Para la familia de UNAPETROL, la unidad no es un eslogan de comunicación ni una consigna vacía. Es una necesidad operativa y un deber moral con nuestra historia.
Cuando nos atomizamos en pequeñas parcelas, perdemos fuerza en la mesa de negociación. La dispersión genera tres grandes riesgos que debemos evitar:
Pérdida de interlocución: Ningún ente institucional o gubernamental negocia con voces dispersas.
Debilitamiento legal: Las iniciativas paralelas o al margen de los estatutos carecen de validez jurídica, lo que vulnera el respaldo que cada trabajador necesita para la defensa de sus pasivos e intereses.
Desgaste de la mística: La división agota la energía de la base y sustituye el debate de fondo por discusiones adjetivas.
La unidad no se impone por decreto; se edifica día a día a través de hechos concretos y reglas claras.
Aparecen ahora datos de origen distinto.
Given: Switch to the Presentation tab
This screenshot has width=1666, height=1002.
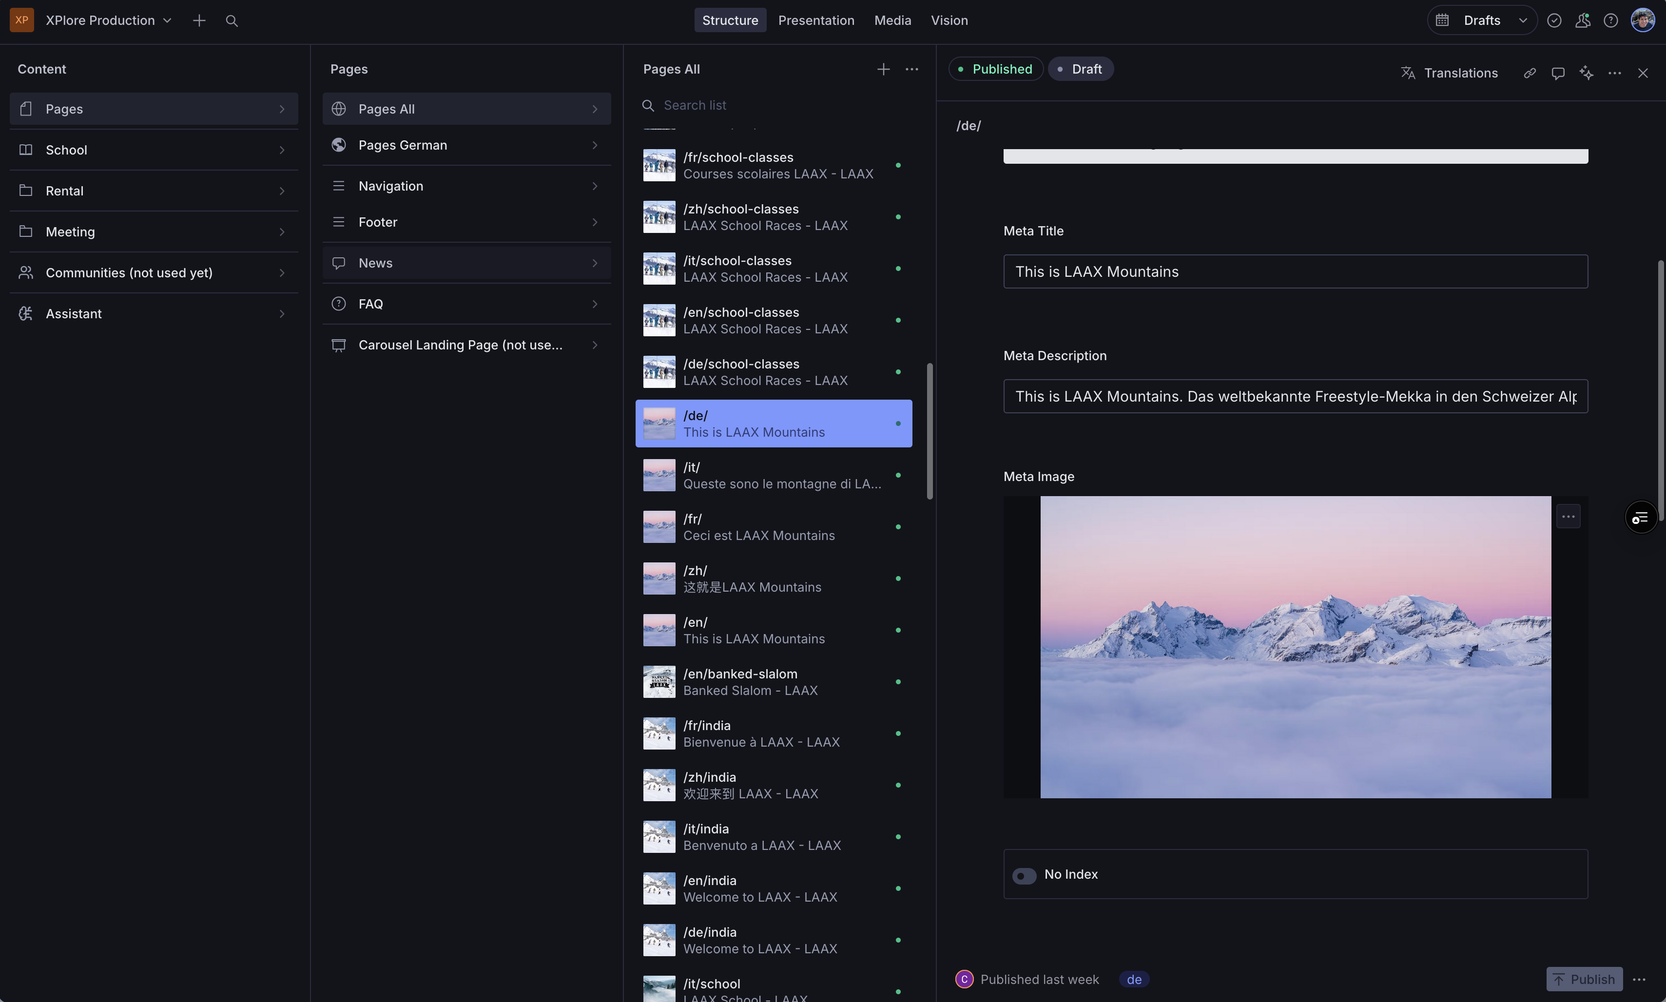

Para construir esa cohesión que nos haga fuertes, trabajamos sobre cuatro pilares fundamentales:
La estructura no es una traba burocrática; Es la manera de convertir la fuerza en poder. Es el escudo que nos protege a todos por igual.
La confianza es el pegamento de la unidad. Construimos cohesión actuando integralmente
La unidad se nutre con la presencia de todos. Asistir a las convocatorias, participar en las asambleas y sumar esfuerzos en la actualización de registros.
Entender que la reivindicación de nuestros derechos laborales —prestaciones, antigüedad, dignidad y justicia— está por encima de cualquier aspiración personal o regional.
A nuestros compañeros dentro del país y a quienes hoy integran la diáspora petrolera en distintas partes del mundo: el momento exige altura estratégica y madurez gremial.
Una UNAPETROL organizada, legalmente sólida y plenamente cohesionada es la única herramienta capaz de transformar años de espera en certezas procedimentales e históricas.
La causa es una sola. La respuesta debe ser unánime.